Condense the paragraph in the text below that begins "9.16 People's Daily published" into a short bulleted list that keeps its main facts.
━━━━━ TEXT SHOWN
The sixth article called for maintaining “the Party’s comprehensive leadership over education.” It emphasized that “ideological and political leadership matter above all else” in accomplishing this task. To this end, the article declared that “education departments and Party organizations at all levels and types of schools must… consciously maintain a high-level of uniformity with the Party Central Committee in political position, orientation, principles, and path.”  
 
Zhong Sheng: Join Hands to Promote the Forward Development of Northeast Asian Regional Cooperation
People’s Daily
 
9.16  People’s Daily published an article through its “Zhong Sheng” column to stress that “China is a ‘doer’ (行动派) that lives up to its word.” It said that “China, as an important member of the Northeast Asian region, has always devoted itself to participating in regional cooperation, promoting exchanges and dialogues between countries, and building a harmonious and friendly environment.” The article especially pointed out that “the Belt and Road Initiative proposed by China is injecting a new force into advancing Northeast Asian regional cooperation.”
━━━━━━━━━━
━━━━━ STORED DATA
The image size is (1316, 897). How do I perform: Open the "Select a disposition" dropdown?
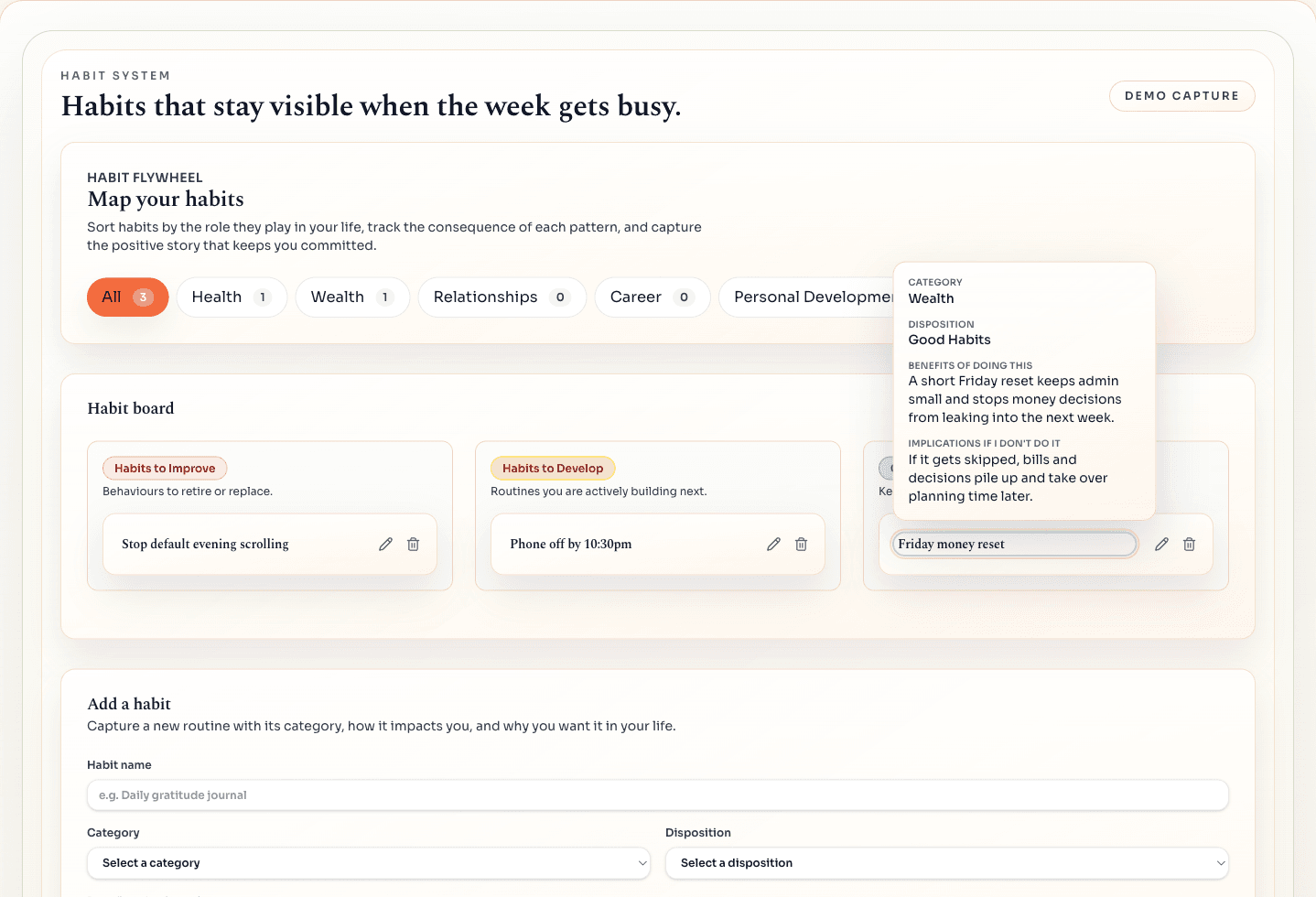tap(948, 863)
━━━━━━━━━━
◆ **RESPONSE BELOW**
- Dated 9.16, People's Daily ran an article in its "Zhong Sheng" column.
- The article called China a "doer" (行动派) that lives up to its word.
- It said China, as an important member of Northeast Asia, has always taken part in regional cooperation, promoted exchanges and dialogues between countries, and worked to build a harmonious and friendly environment.
- It stressed that China's Belt and Road Initiative is bringing new force to Northeast Asian regional cooperation.